Ah yes the batteries act as one. Thinking a typing lol lead to that....

Reactions: Like 1


----------



## Llew (2/10/17)

The peerless has a fairly thin aluminium cap and the coil position seems that it may be close to touching the cap. This could be why the rda cap is heating up so quickly and transferring the heat to the mod. I've used similar kanthal aliens before and they do seem to generate more heat than when I use my go to N80 fused clapton builds. That's a lot of wire with a slow ramp up...

Reactions: Like 1


----------



## WorthyJoker (3/10/17)

Llew said:


> The peerless has a fairly thin aluminium cap and the coil position seems that it may be close to touching the cap.
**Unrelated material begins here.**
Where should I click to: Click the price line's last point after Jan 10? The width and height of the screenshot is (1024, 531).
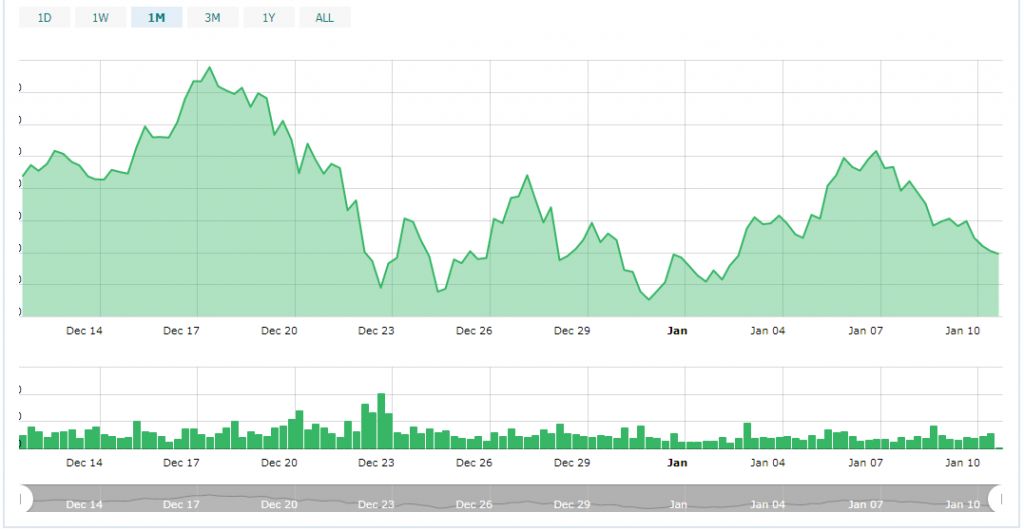[997, 253]
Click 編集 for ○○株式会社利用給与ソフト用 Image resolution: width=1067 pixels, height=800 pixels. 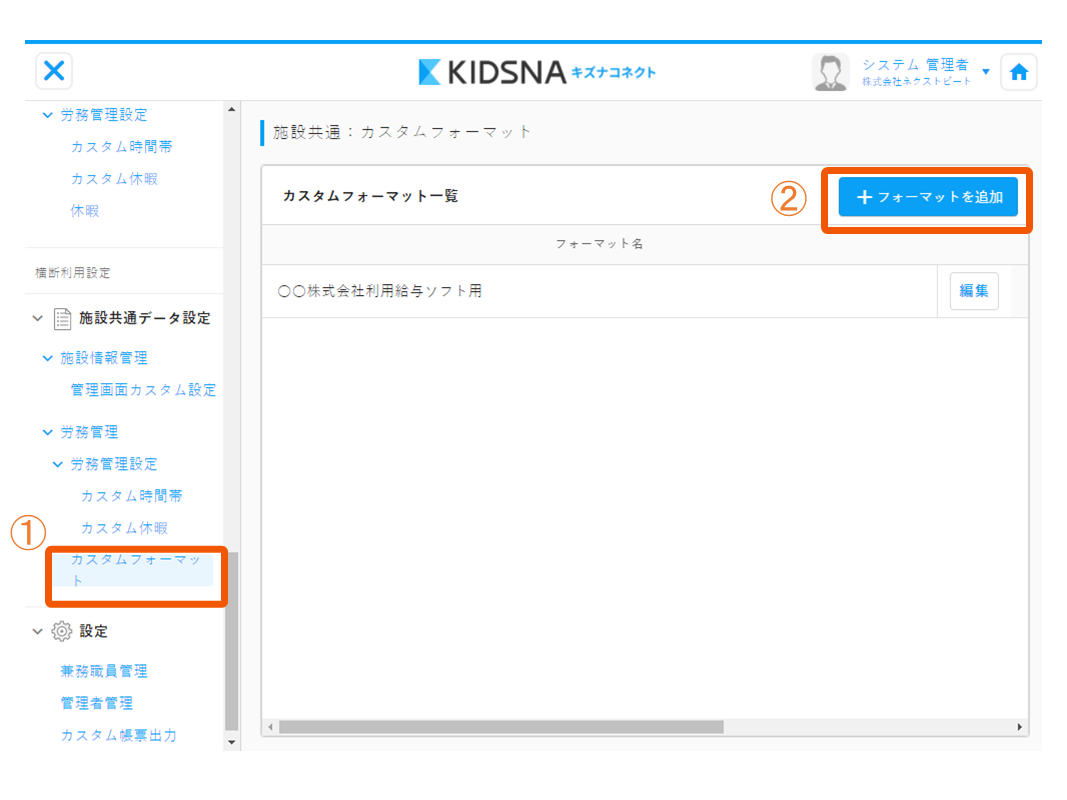pyautogui.click(x=973, y=291)
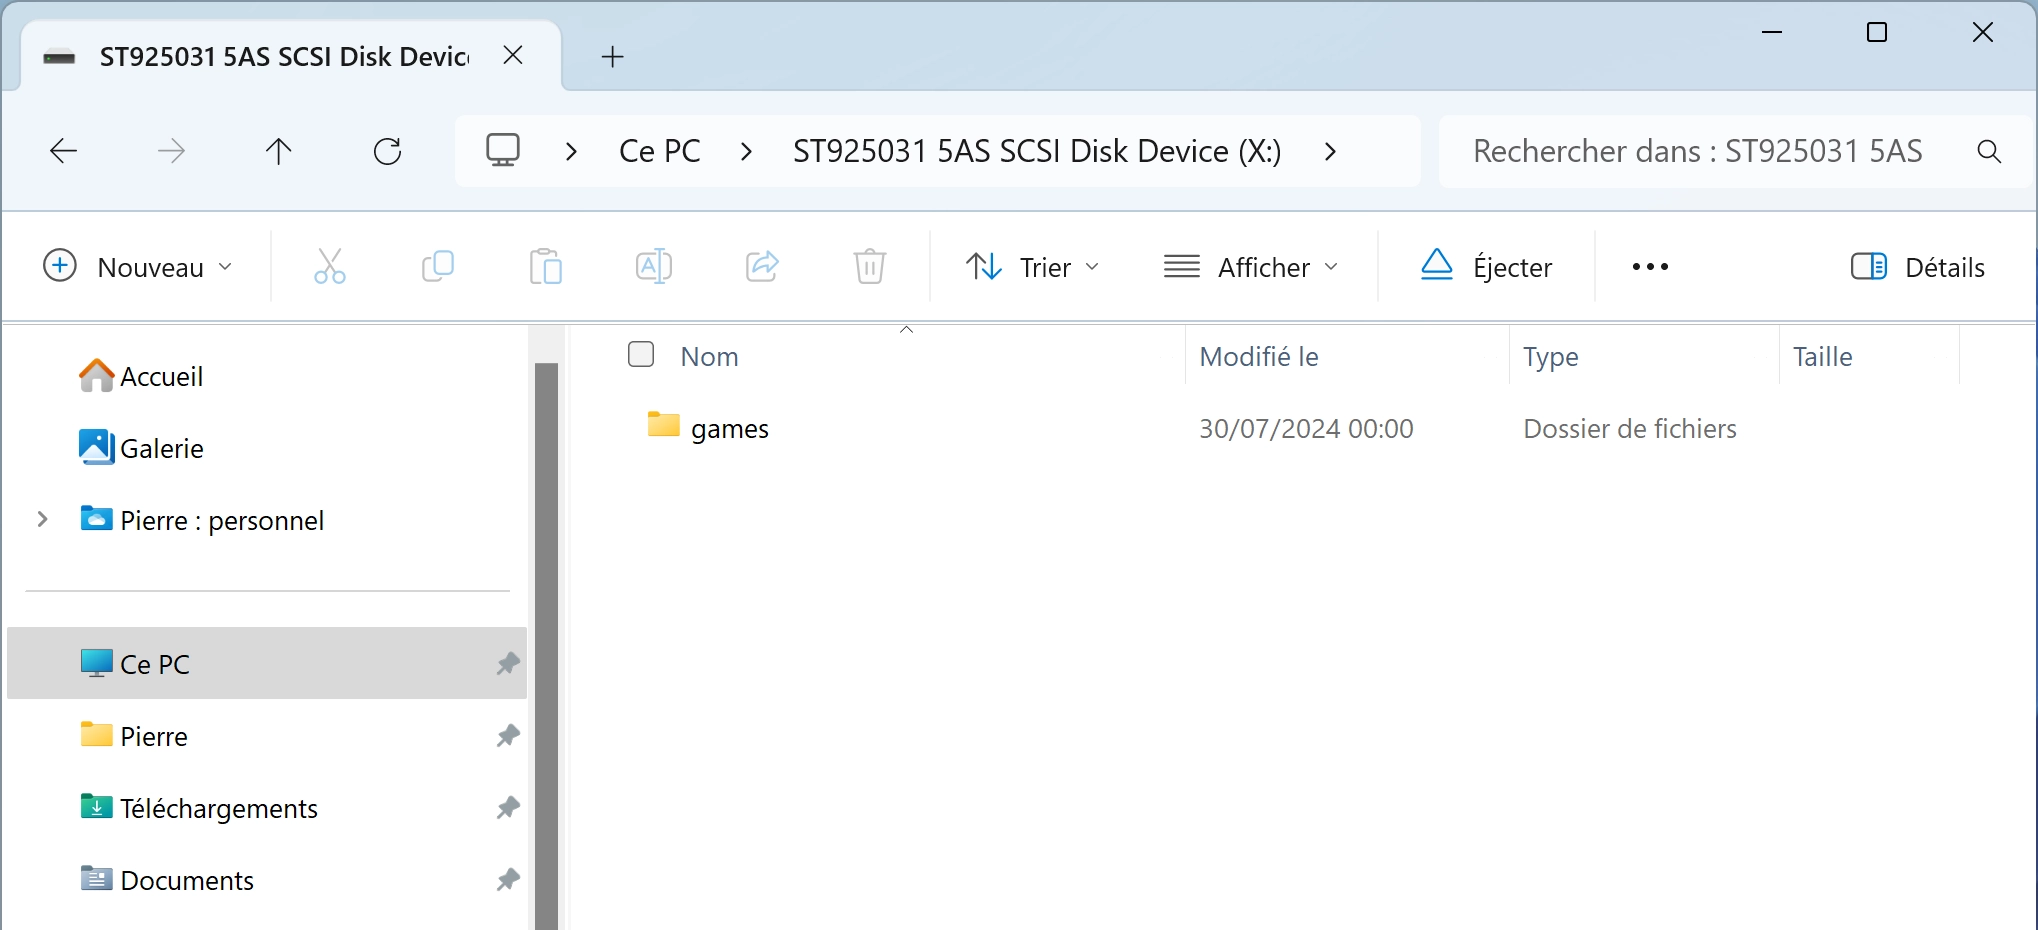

This could be why the rda cap is heating up so quickly and transferring the heat to the mod. I've used similar kanthal aliens before and they do seem to generate more heat than when I use my go to N80 fused clapton builds. That's a lot of wire with a slow ramp up...


I know about this issue on the Peerless with regards to the heat build up. I have the special edition though which is stainless steel I believe. I'm only running one coil now and the flavour is amazing! Vaping at 50 watts, temperature is fine all around. Seems like I found the sweet spot!

Reactions: Like 2


----------



## WorthyJoker (3/10/17)

Thanks a lot for the tips and advice guys, much appreciated. Vaping can be a bit overwhelming at first but this forum is very helpful.

Reactions: Like 4 | Agree 1


----------